What gave you the courage to move to a new country?

I have two friends who lived abroad for several years — one in South Korea and one in Australia — and I was always so jealous of the adventures they were having and the culture shocks they seemed to have on a weekly basis. They inspired me to try it, too.

What was your biggest fear about moving to a different country? Did these fears ever become a reality, and if so how did you overcome then?

I guess no having any kind of safety net is the biggest fear. Going to a new country means that your family or your friends can’t help you out. At the beginning, you kind of have to rely on yourself almost 100 percent in order to get things done. The first month living in Japan was extremely difficult — learning how to fill out forms, opening banks accounts, buying a phone, signing up for insurance and so on. But if you can get over that first huge hurdle, then the rest is pretty smooth.

What is the hardest thing about living so far away from home?

The hardest thing is obviously missing friends and family back home. The hardest parts are when you miss important moments — weddings, funerals, births and parties. You wish you could just snap your fingers and be back home, but that’s not how things work. It’s also hard to keep up with friends sometimes because of the time zones. Usually people are asleep when you’re awake, and vice versa, so it can be hard getting a hold of people.

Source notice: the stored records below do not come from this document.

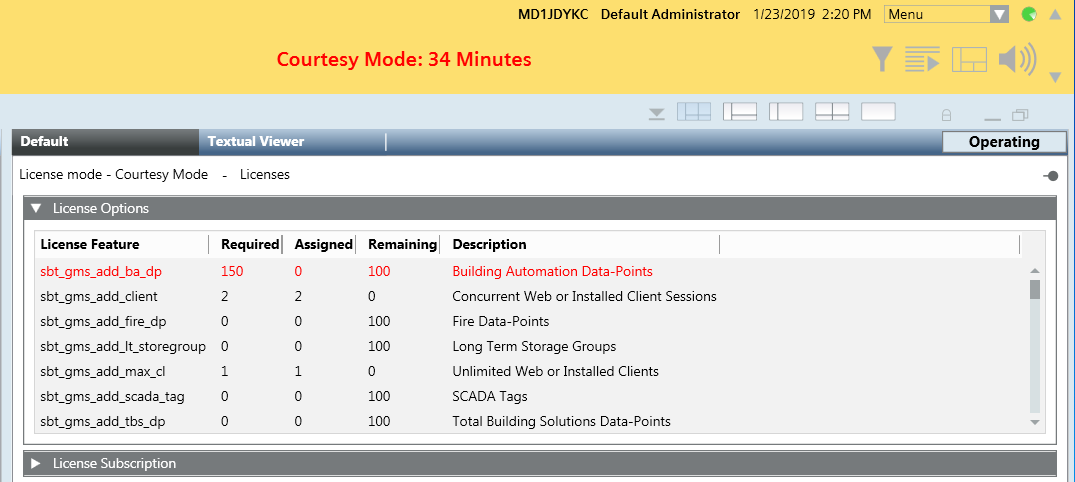Screen dimensions: 1075x482
Task: Select the four-pane layout icon
Action: tap(694, 112)
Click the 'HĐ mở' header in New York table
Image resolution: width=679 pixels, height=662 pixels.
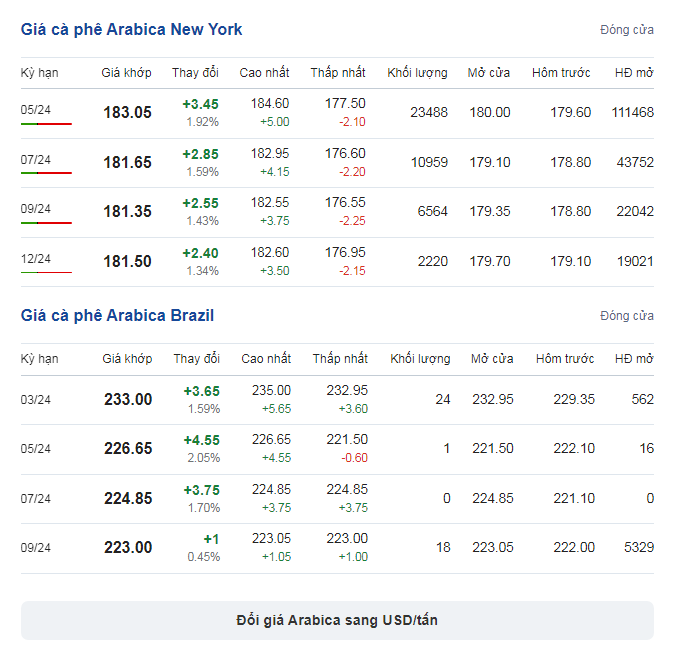point(633,73)
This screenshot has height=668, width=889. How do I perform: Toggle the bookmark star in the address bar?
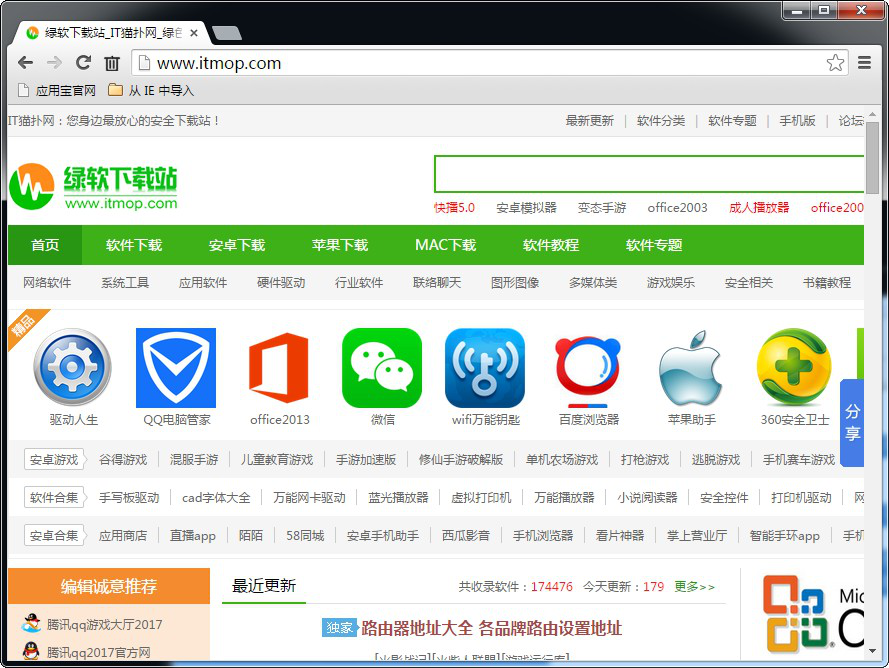(x=836, y=62)
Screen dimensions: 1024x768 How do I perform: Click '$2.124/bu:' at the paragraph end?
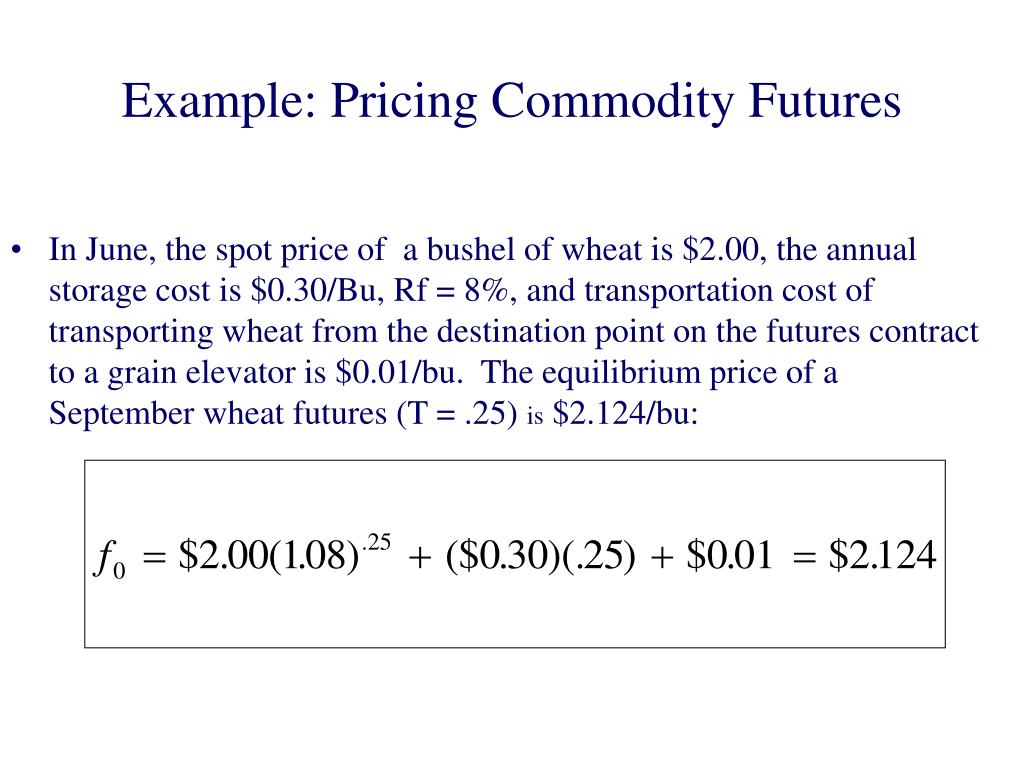(x=625, y=414)
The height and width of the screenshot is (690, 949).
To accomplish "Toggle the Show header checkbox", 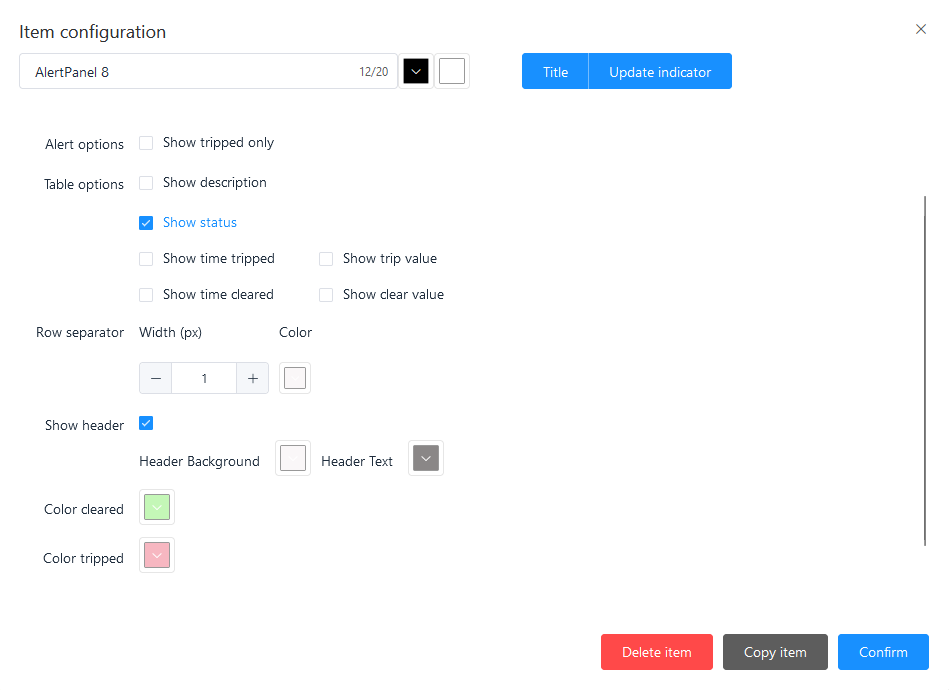I will pyautogui.click(x=146, y=423).
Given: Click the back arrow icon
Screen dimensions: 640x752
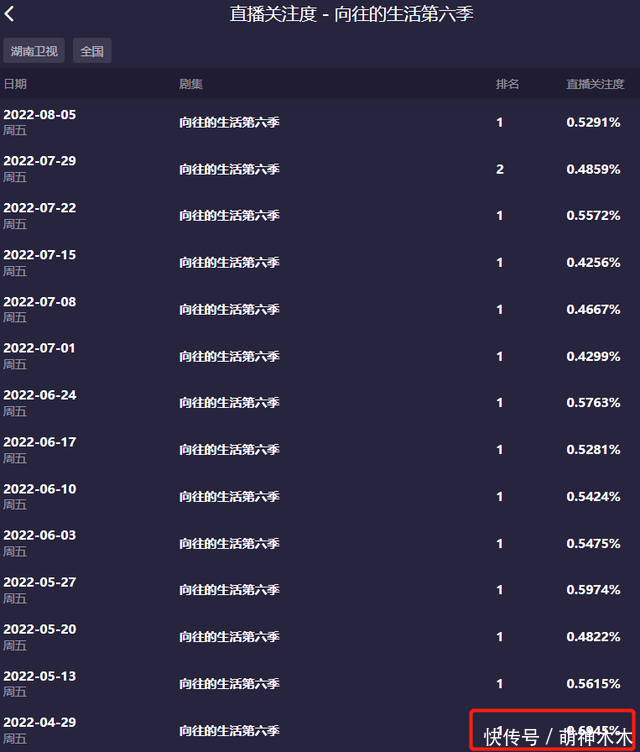Looking at the screenshot, I should coord(10,14).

What is the biggest difference about living in Japan compared to America?

Japan is much more about the community, and America is much more about the individual. In Japan, you always have to be aware of the people around you and in your group. Americans might see it as strict, but in Japan you have to be quiet on public transportation, make sure every single person is OK with a decision, and so on. In America we value being an individual more. For example, in America, if someone has a dissenting opinion, we hear them out and try to alter plans to fit them, or at least listen to them. In Japan, it would be seen as disruptive or selfish to ask people to alter certain plans. So it’s tricky.

That, and the language. Obviously English is different than Japanese. Also, in Japanese you tend to be a lot more indirect than in English. Instead of saying “Do this” you would say something like “If it’s OK, could you do this for me?”

Do you see yourself staying abroad or is it more of a temporary position?

I think at the moment it’s staying abroad until it no longer feels right. Currently I’m loving it. I love the challenge of learning Japanese, I love experiencing new things about the culture all the time, and I love how safe and clean it is here. So at this point I’m not too sure.

What is a typical day at your work like and what are your responsibilities?

I work on a variety of things, including editing the website, doing social media, tracking statistics, working with interns, and sometimes I write articles, too. Every day is different, but that’s what I love about it.

Were there a lot of differences between your typical workday in the United States compared to Japan?

Since we have many Westerners in our office, it’s not too different. The only big difference is that when you leave the office, you have to say “otsukaresamadesu” to your co-workers, which kind of means “Thanks for your hard work.” Everybody says it to everyone when they leave.

What is some advice that you have when it comes to networking?

My advice is just to be friendly and open. Attend events, have a business card handy, and have your elevator pitch ready. What you need to know about networking is that it doesn’t always pay off instantly. Sometimes months or years after you meet someone, they’ll reach out to you with a job offer or a lead. So be patient.

Is there anything else that you would like to share with me that I did not already ask?

The journalism program at Oshkosh is fantastic. The professors are amazing and the classes truly prepare you for the real world. Also, be open-minded with your major. Despite people saying that news is dying, there are so many different jobs out there in public relations, editing, social media and more. You kind of have to be a jack-of-all-trades type, but the possibilities are really endless.